As it sounds, it is not a typical question but definitely something need to know (here I’d rather treat it as something good to know).
The solution mentions about Fisher-Yates shuffle (which I’m not aware before). The approach is straight forward. Suppose we have N integers, the way to generate a random permutation is:
- For jth position, randomly select one from the remaining (N - j + 1) elements.
- Do it from position 1 to N.
Why it works? Since for permutation n1, …, nN,
- n1 has 1 / N probability to be positioned at the first position.
- n2 has 1 / (N - 1) probability to be positioned at the second position.
- And so on so forth.
So, n1, …, nN has 1 / N! probability to be drawn. As there are N! number of permutations, each one of them has the same probability to be drawn.

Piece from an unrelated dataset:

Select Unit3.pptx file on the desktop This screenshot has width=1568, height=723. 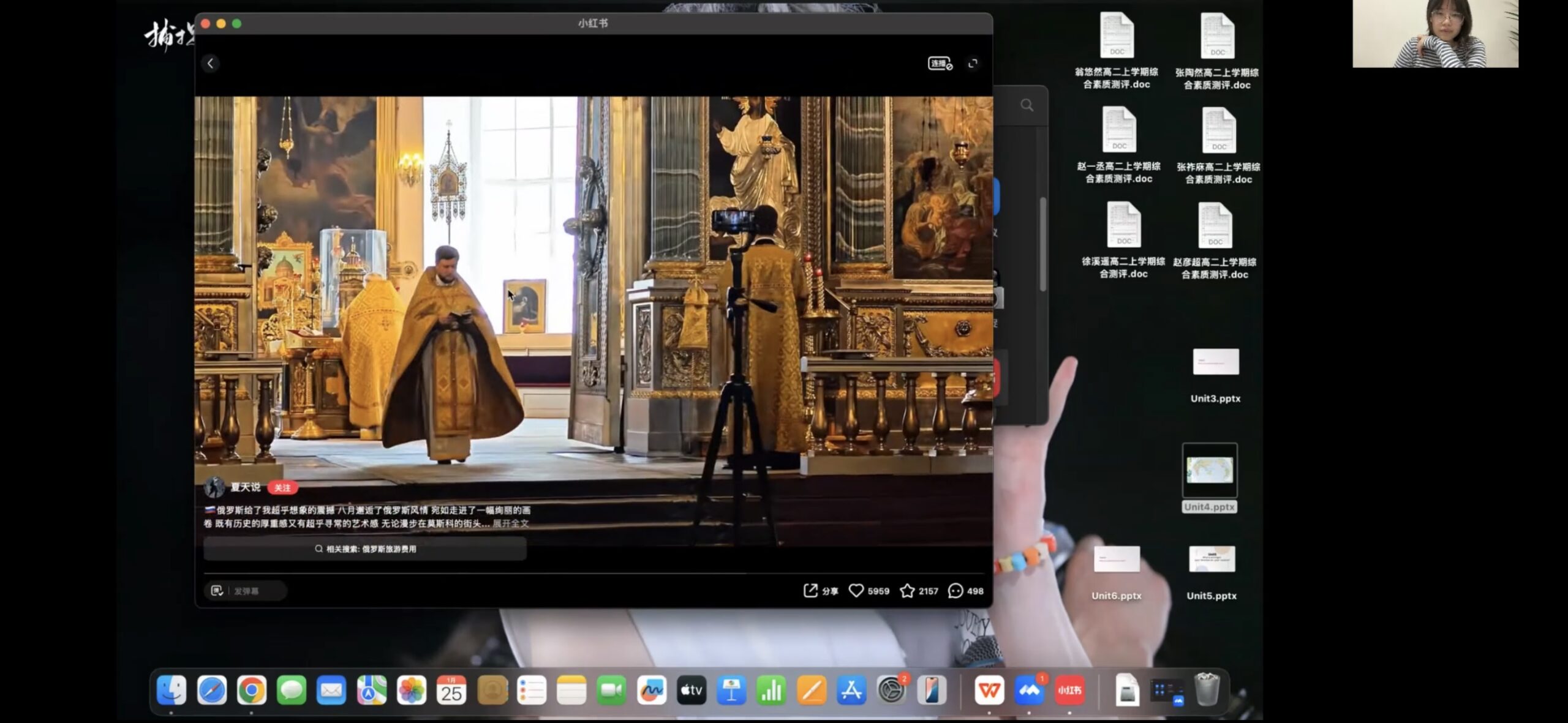pos(1215,362)
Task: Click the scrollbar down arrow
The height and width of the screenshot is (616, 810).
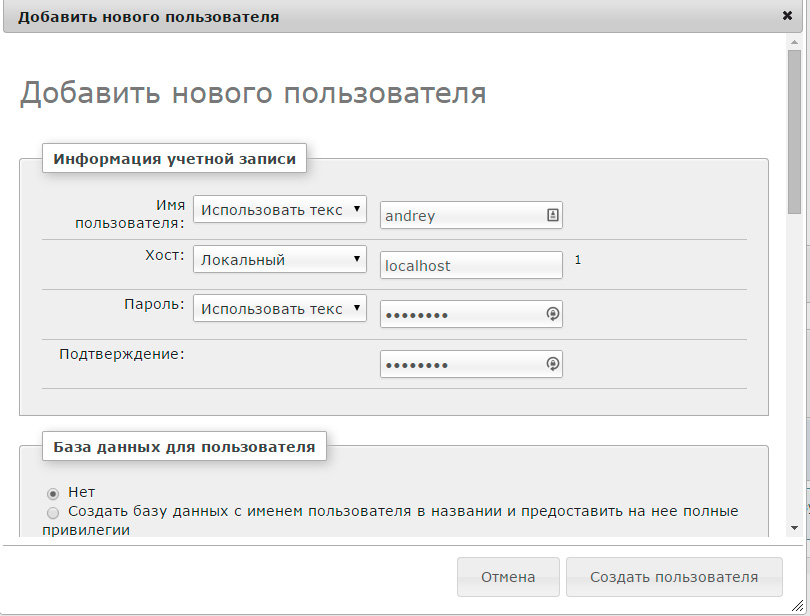Action: tap(794, 527)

OK, the important thing is how to implement it efficiently. For a naive implementation, we need to remove the elements that have been selected. It requires $O(N)$ time complexity at each draw and overall it needs $O(N^2)$ time complexity to obtain a permutation.
How to improve?
All we need is to maintain the subarray containing the unselected elements.
This can be done by swapping.
Specifically, at position j (the place we want to fill in), suppose subarray nums[j:] contains the unselected elements, we can swap the selected one (with index j + random_idx where random_idx is among 0:(N-j)) and the current jth element.
By doing so, the new subarray nums[j+1:] still contains only the unselected elements.
With this approach, we have time complexity $O(1)$ at each draw and overall it takes $O(N)$ time complexity to get one permutation.